Opinion
7 Div. 383.
April 19, 1923.
Appeal from Circuit Court, Etowah County; Woodson J. Martin, Judge.
Motley Motley, of Gadsden, for appellant.
Where a debtor owes two or more separate debts to the same creditor, and makes a payment from the proceeds of mortgaged property, the credit must be applied to the mortgaged debt. Taylor v. Cockrell, 80 Ala. 236; Sanders v. Knox, 57 Ala. 80; 11 C. J. 715; Boyd v. Jones, 96 Ala. 305, 11 So. 405, 38 Am. St. Rep. 100.
J. M. Miller, of Gadsden, for appellee.
No brief reached the Reporter.
Detinue for three head of cattle, instituted by appellant against Nellie Freeman, for whom Pelham Sitz Co. were substituted as defendants. Code, § 6051. There was judgment, on verdict, for the substituted defendants.
No question having been raised in the trial court as to the propriety of the substitution for the original party defendant, the first assignment of error is without merit.

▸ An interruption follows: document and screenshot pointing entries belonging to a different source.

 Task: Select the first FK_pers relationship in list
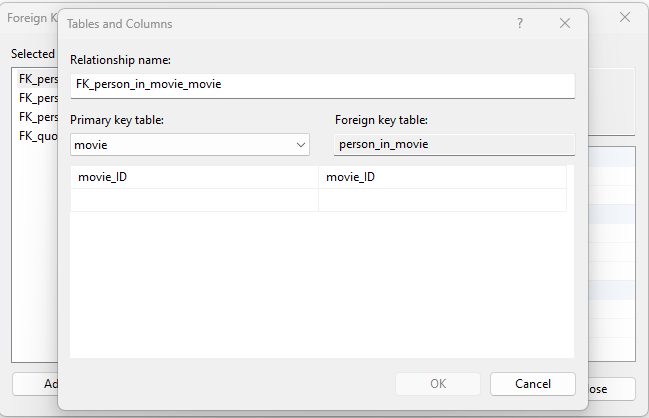point(36,78)
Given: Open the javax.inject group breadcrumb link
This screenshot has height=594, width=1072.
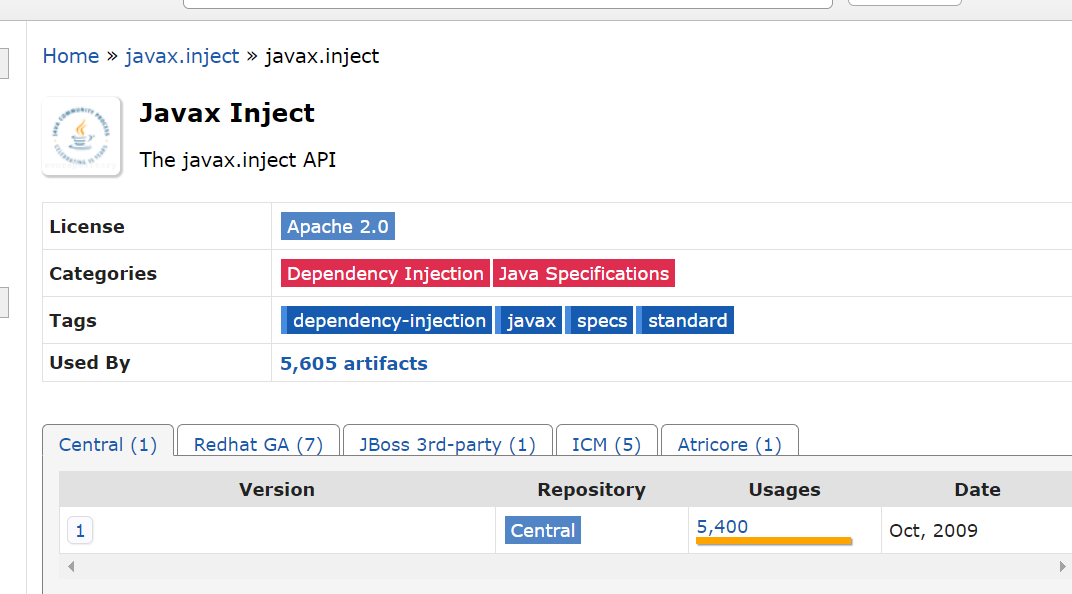Looking at the screenshot, I should 182,56.
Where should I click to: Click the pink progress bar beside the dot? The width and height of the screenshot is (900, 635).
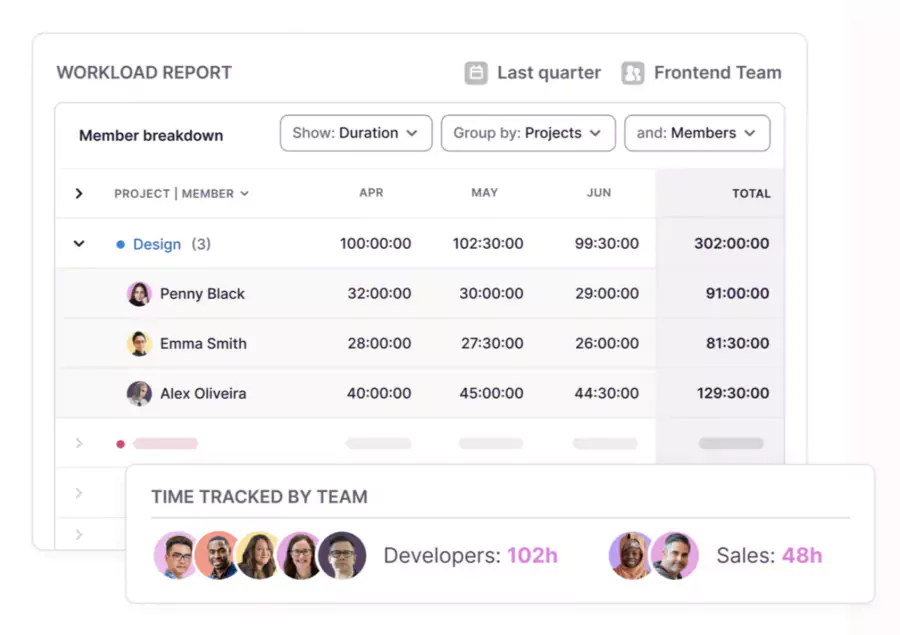pos(165,443)
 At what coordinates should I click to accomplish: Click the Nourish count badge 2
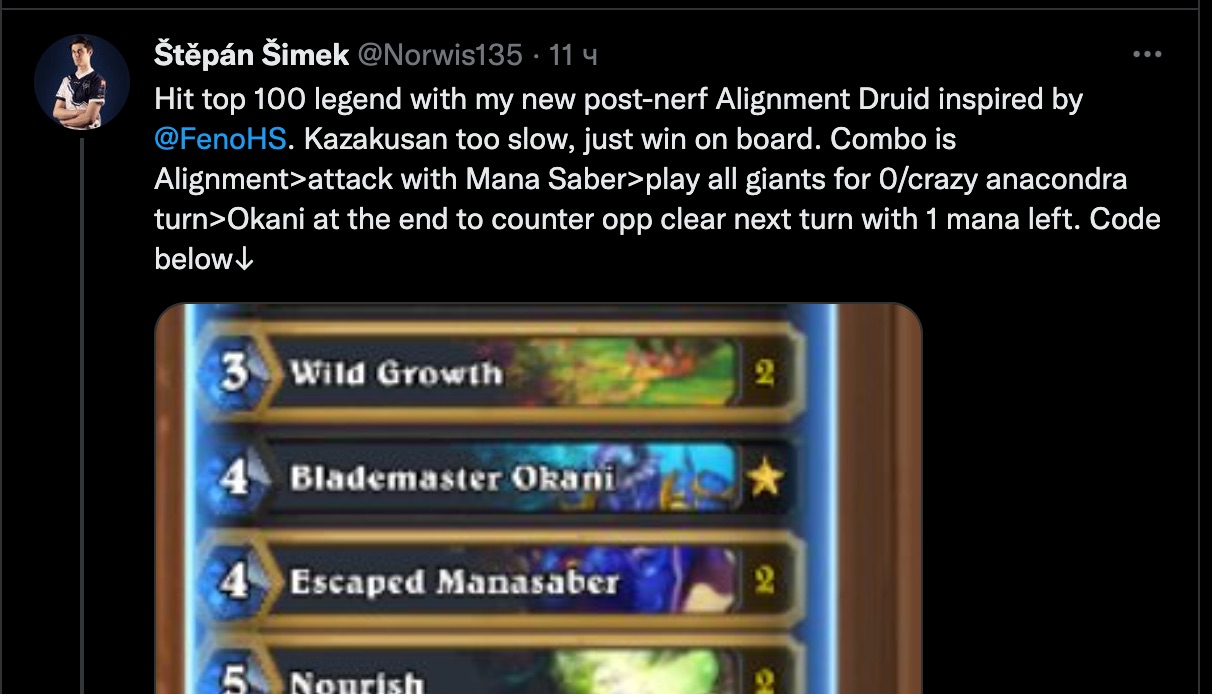765,680
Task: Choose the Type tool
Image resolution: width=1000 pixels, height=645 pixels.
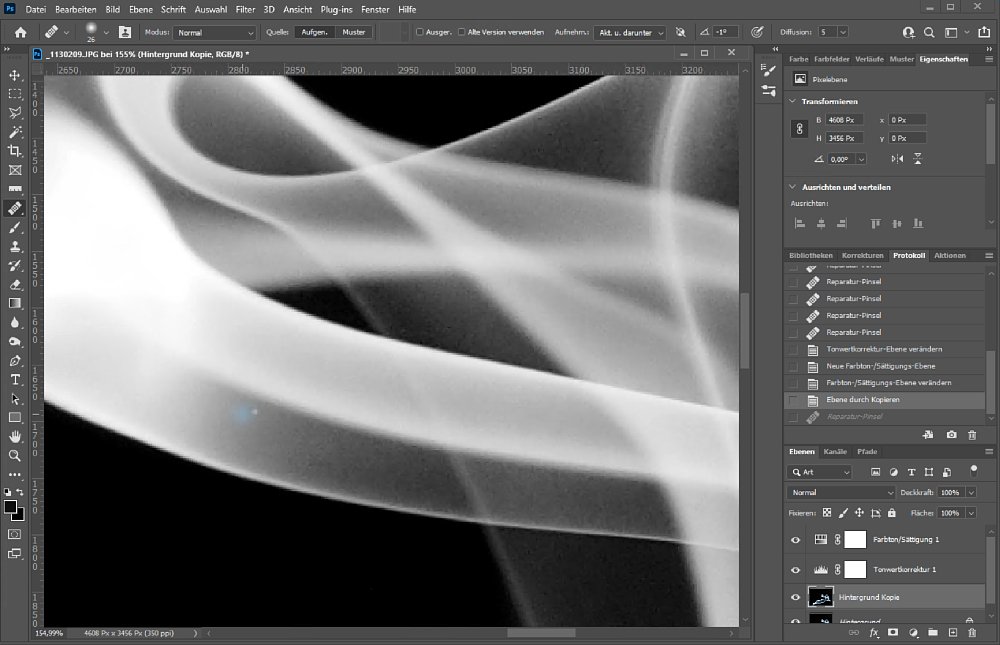Action: (x=15, y=380)
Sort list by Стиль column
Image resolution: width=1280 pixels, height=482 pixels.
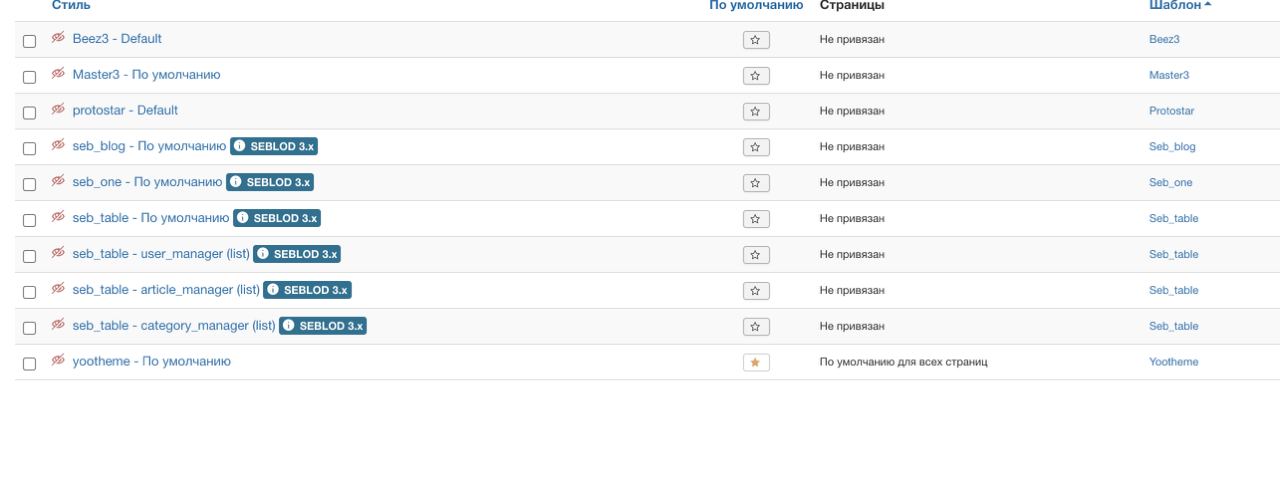(x=77, y=6)
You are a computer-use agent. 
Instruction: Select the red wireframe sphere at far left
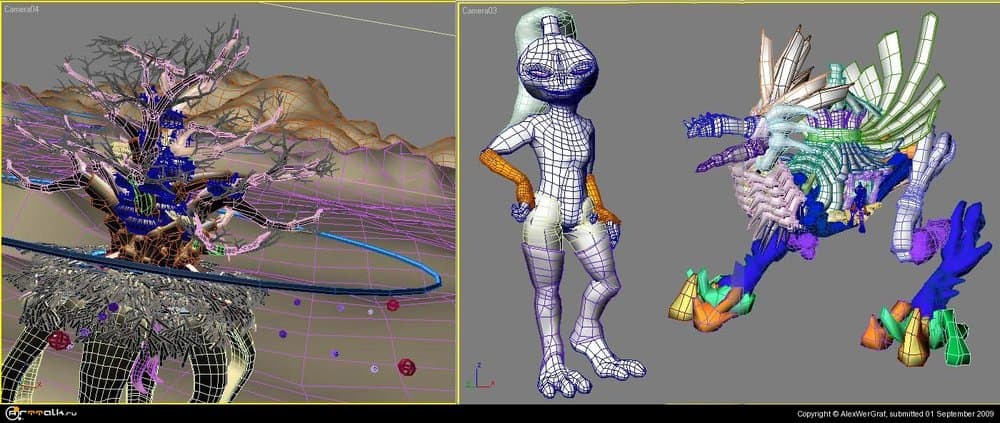[x=61, y=340]
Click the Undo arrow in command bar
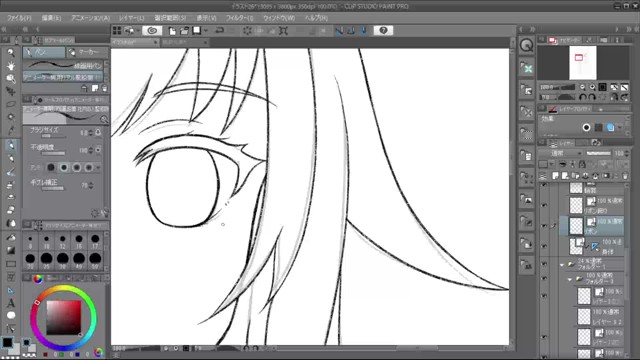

The plaintiff claimed under a mortgage of date January 31, 1921, and the substituted defendants claimed as assignees of a mortgage of date February 28, 1918. The assignment of this mortgage to the substituted defendants purports to have been made November 10, 1921. The plaintiff contended that this mortgage had been paid and discharged by the appropriation and sale, by substituted defendants, of two mules, described therein. The court instructed the jury, in accordance with theories proposed in the evidence, that, if the substituted defendants sold the mules after they acquired this mortgage, then the mortgage was paid and discharged; whereas, if the appropriation and sale of the mules was effected before they became assignees of this mortgage, the mortgage was not paid. There was no fault in the instruction mentioned. The familiar rules for the application of payments, which the brief for appellant would invoke, do not apply to strangers to the contracts or obligations involved. So far as the mortgage of February, 1918, was concerned, unless Sitz Co. had become assignees of that mortgage before the sale of the mules they could not apply the proceeds to an indebtedness then held by another. The question contested is one of asserted payment of the debt secured by the mortgage of February, 1918.
Under the evidence, the plaintiff was not entitled to the general affirmative charge requested.
Affirmed.
ANDERSON, C. J., and SOMERVILLE and THOMAS, JJ., concur.